Iran erhöht Druck auf kurdische Anwältinnen und Anwälte

Die iranische Justiz erhöht den Druck auf Anwältinnen und Anwälte aus der ostkurdischen Stadt Bokan, die die Rechte von Jina Mahsa Amini und ihrer Familie vertreten haben.

Das iranische Regime erhöht den Druck auf Anwältinnen und Anwälte, die nach dem gewaltsamen Tod von Jina Mahsa Amini gegen staatliche Repression protestiert und ihre Bereitschaft zur Übernahme der Rechtsvertretung für die Familie der Kurdin geäußert haben. Das in Paris ansässige Kurdistan Human Rights Network (KHRN) berichtet, die Staatsanwaltschaft in Bokan habe mehr als fünfzig Juristinnen und Juristen aus der Stadt zu einem Verhör vorgeladen. Sie würden beschuldigt, im Netz strafbare Inhalte veröffentlicht und damit den allgemeinen Grundsätzen des öffentlichen Rechts und der Moral zuwidergehandelt zu haben. Sollte er zu einem Prozess kommen, drohen Haftstrafen.

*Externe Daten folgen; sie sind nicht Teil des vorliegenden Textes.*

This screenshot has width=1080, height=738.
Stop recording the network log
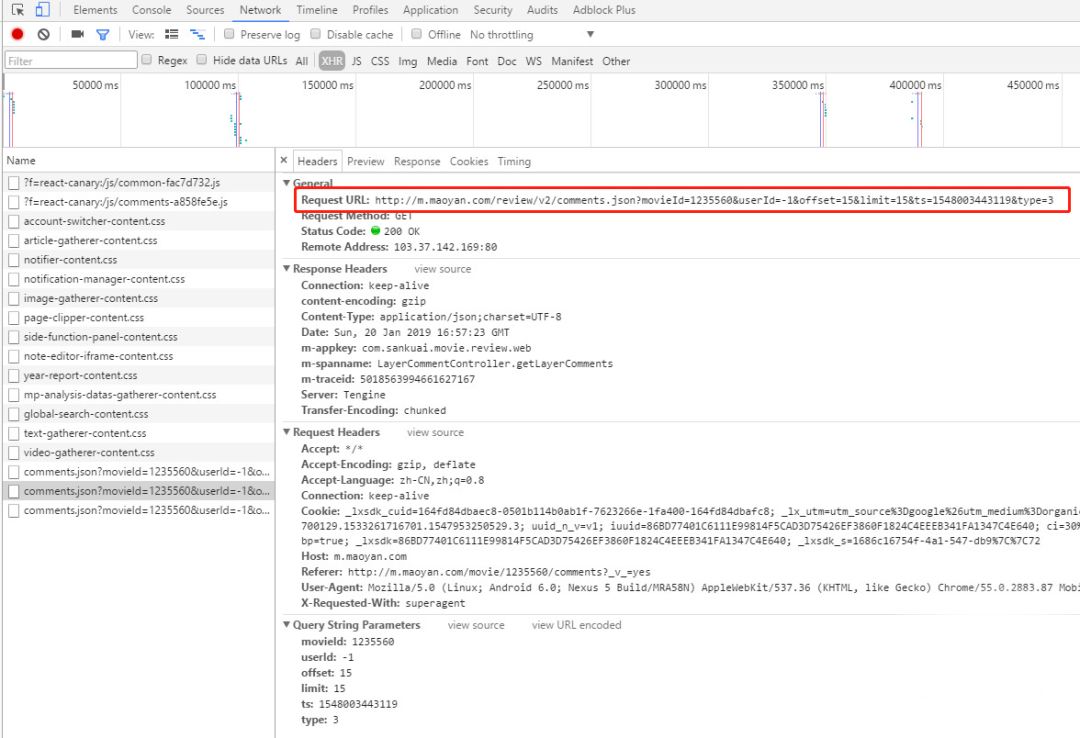click(17, 34)
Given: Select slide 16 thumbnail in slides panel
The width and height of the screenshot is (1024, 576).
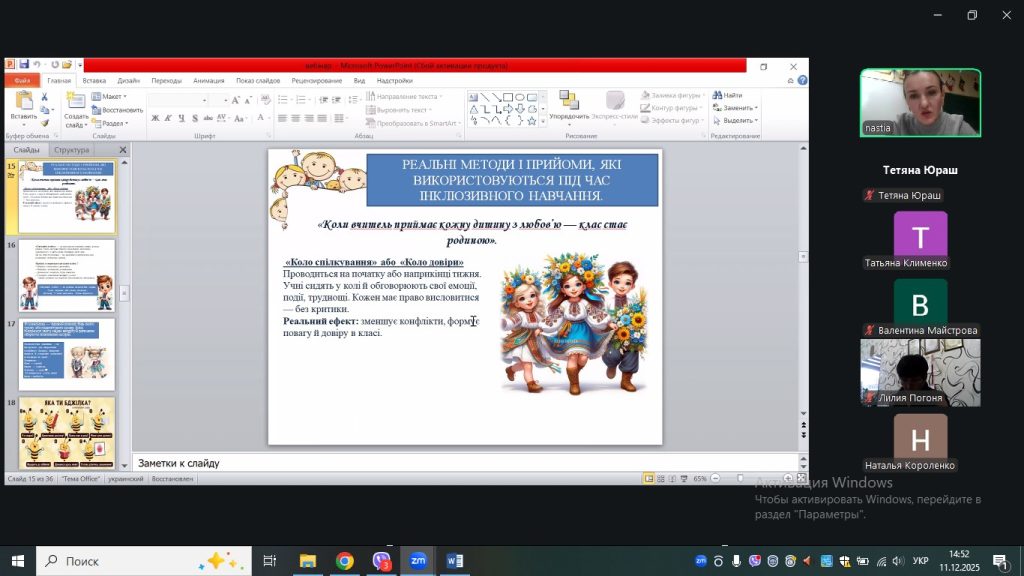Looking at the screenshot, I should point(67,274).
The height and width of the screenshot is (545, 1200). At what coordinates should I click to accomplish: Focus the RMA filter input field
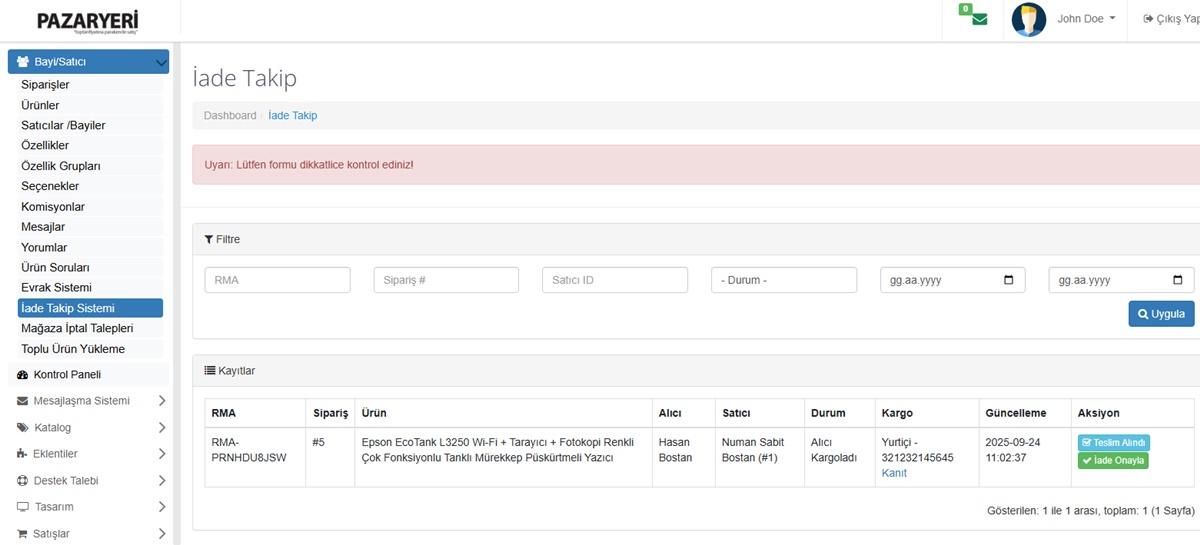pos(277,280)
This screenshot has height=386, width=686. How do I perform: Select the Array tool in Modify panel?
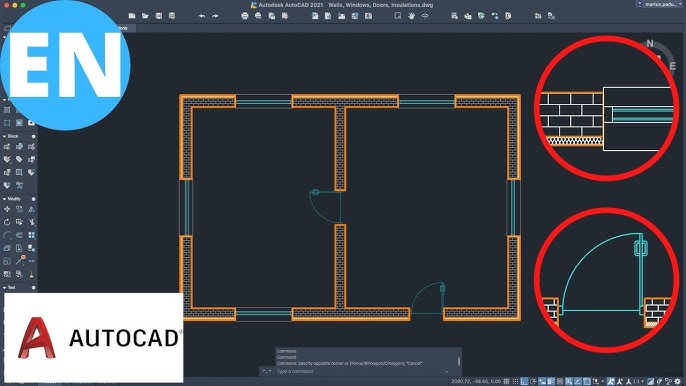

Die Vorwürfe stehen im Zusammenhang mit einem offenen Brief, den insgesamt fünfundfünfzig Anwält:innen aus dem ostkurdischen Bokan unterzeichnet hatten. Die Erklärung war bereits wenige Tage nach Bekanntwerden des Todes von Jina Mahsa Amini veröffentlicht worden. Die 22-Jährige war am 13. September von der Sittenpolizei in Teheran festgenommen und auf eine Wache verschleppt worden, wo sie wegen eines angeblichen Verstoßes gegen die Kleiderordnung körperliche Gewalt erfuhr. Sie lag zweieinhalb Tage im Koma, mit Verletzungen am Kopf und beatmet über einen Tubus. Am 16. September wurde die offiziell für tot erklärt. Ihr Tod löste in Iran die größte Protestbewegung seit Jahrzehnten aus.

„Angesichts der beklagenswerten wirtschaftlichen Lage und dem Bankrott sozialer Werte hat der verdächtige und tragische Tod von Jina Mahsa Amini nicht nur die Gefühle der Öffentlichkeit und der Gesellschaft verletzt, sondern auch eine Welle der Besorgnis über das rechtswidrige Verhalten der verantwortlichen Institutionen ausgelöst. Infolgedessen wurde der Gesellschaft im Allgemeinen und den Frauen im Besonderen das Gefühl der Sicherheit genommen“, schrieb die Anwaltschaft Bokans in ihrer Erklärung vom 18. September. Und weiter: „‚Sicherheit‘ als Hauptelement des öffentlichen Wohlergehens wurde in zahlreichen nationalen und internationalen Gesetzen wiederholt hervorgehoben, was ihre Bedeutung als eines der grundlegendsten Bedürfnisse des menschlichen Lebens zeigt.

Aber blinde Gewalt, die unter außergesetzlichen Umständen, auf verschiedenen Ebenen und an verschiedenen Orten ausgeübt wird, ohne dass die Täter strafrechtlich verfolgt werden, hat bei Frauen und in der Öffentlichkeit Angst und Schrecken ausgelöst. In diesem Zusammenhang verurteilen wir, eine Gruppe von Anwälten in der Stadt Bokan, unter Bekundung unseres Mitgefühls und unseres Beileids für die Familie der Verstorbenen jegliches illegale Verhalten von Institutionen und Organisationen unter allen Umständen und betonen und empfehlen die Einhaltung von Grund- und Menschenrechten durch alle staatlichen Stellen. Wir erklären uns auch bereit, die Eltern der Verstorbenen juristisch zu unterstützen.“

Laut dem KHRN seien die Unterzeichnenden des offenen Briefs in den vergangenen Monaten mehrfach und deutlich von der Staatsanwaltschaft Bokan dazu gedrängt worden, die Erklärung zurückzuziehen. Da sie sich geweigert hätten, sei schließlich das Ermittlungsverfahren eingeleitet worden. Die Frist für das Erscheinen zum Verhör läuft am Sonntag aus. Sollten die Anwält:innen den letztgenannten Erscheinungstermin nicht einhalten, können sie unter Umständen zwangsweise von der Polizei abgeholt und zur Vernehmung gebracht werden.